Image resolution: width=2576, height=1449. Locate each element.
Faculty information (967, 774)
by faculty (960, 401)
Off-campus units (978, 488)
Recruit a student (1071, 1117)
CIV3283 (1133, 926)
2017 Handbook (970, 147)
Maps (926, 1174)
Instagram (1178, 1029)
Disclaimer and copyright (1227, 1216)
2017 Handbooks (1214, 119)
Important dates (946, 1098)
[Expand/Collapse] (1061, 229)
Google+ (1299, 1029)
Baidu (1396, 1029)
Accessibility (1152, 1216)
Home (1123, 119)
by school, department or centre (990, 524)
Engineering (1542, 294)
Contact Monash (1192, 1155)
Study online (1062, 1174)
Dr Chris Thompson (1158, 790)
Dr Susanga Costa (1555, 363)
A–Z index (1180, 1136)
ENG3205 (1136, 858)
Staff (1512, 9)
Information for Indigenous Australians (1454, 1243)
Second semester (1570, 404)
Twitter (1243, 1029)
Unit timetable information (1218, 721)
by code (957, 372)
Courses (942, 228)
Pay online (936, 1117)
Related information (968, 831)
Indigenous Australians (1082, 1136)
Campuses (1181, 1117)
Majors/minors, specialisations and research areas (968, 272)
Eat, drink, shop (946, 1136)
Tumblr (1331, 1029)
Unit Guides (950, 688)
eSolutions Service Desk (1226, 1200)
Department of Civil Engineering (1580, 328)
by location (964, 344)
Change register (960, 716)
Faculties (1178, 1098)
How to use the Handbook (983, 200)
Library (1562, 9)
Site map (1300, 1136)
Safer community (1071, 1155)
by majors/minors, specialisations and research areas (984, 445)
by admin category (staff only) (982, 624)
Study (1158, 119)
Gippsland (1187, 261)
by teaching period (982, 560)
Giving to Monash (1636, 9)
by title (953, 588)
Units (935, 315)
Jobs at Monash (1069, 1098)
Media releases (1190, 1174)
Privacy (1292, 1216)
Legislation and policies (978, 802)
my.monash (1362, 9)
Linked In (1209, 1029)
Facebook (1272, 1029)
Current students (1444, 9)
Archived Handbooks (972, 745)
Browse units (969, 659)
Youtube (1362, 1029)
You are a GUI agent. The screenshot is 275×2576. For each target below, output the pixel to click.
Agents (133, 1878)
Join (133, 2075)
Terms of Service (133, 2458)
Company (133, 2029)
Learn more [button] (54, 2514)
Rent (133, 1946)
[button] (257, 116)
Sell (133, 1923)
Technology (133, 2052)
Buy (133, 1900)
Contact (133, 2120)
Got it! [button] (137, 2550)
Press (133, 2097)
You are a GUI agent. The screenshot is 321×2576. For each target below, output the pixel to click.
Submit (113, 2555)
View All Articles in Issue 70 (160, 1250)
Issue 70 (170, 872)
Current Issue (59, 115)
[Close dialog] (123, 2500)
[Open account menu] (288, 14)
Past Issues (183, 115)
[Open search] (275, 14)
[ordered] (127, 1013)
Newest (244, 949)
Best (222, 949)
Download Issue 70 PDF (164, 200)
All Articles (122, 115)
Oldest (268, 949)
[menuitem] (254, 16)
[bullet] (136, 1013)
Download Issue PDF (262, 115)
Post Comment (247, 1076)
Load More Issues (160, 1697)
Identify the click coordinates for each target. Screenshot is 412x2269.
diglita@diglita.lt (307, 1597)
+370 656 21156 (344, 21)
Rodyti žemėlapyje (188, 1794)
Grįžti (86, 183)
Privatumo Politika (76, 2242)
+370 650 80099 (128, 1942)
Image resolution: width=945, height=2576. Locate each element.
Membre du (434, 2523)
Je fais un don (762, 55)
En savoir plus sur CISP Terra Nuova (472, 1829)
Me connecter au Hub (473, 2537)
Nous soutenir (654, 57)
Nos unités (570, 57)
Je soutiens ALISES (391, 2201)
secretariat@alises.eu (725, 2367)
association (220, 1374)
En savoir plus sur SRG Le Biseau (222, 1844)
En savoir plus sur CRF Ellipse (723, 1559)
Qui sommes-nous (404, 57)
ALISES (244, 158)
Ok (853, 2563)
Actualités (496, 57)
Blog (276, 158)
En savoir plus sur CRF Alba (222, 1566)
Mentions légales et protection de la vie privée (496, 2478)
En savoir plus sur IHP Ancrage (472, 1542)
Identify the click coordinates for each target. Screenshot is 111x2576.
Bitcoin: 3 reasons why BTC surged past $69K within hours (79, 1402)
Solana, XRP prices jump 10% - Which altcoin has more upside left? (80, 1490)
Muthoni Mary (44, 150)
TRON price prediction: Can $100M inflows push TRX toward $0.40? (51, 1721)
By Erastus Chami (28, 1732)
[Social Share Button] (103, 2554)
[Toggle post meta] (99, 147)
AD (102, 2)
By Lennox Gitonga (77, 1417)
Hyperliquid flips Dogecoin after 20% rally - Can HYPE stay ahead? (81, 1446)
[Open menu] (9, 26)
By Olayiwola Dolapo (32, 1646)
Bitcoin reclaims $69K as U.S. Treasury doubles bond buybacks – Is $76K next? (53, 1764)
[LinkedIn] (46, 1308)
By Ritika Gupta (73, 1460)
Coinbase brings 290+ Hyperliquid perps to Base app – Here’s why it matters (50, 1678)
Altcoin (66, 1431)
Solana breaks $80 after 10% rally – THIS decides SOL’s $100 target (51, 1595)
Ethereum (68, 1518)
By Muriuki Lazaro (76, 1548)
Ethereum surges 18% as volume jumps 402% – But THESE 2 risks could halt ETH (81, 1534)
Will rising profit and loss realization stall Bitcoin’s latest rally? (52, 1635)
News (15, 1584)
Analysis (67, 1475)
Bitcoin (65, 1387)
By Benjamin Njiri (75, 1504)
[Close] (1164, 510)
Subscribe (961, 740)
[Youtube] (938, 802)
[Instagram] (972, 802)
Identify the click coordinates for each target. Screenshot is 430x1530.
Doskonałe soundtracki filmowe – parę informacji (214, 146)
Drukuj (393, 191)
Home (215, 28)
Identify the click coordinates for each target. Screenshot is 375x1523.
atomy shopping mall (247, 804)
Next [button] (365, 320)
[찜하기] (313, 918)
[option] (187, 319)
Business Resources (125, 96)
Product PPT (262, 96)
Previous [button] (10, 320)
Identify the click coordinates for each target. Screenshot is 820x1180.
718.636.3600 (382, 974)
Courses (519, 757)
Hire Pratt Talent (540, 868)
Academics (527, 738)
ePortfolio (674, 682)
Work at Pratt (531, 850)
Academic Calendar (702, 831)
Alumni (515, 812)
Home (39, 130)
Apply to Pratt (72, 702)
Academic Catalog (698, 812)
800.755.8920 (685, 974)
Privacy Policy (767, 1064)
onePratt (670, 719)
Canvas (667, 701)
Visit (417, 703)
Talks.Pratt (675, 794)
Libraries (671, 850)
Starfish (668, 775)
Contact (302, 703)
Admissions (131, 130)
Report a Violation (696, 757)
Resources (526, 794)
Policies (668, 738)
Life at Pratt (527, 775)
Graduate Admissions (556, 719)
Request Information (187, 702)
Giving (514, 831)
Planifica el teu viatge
----
* **EXERCISE DETAILS**: Whenever a line above includes the string "Image", copy it.

* **SOLUTION FOR THIS EXERCISE**:
Image resolution: width=2576, height=1449. Locate each element.
Image resolution: width=945, height=2576. Locate each element.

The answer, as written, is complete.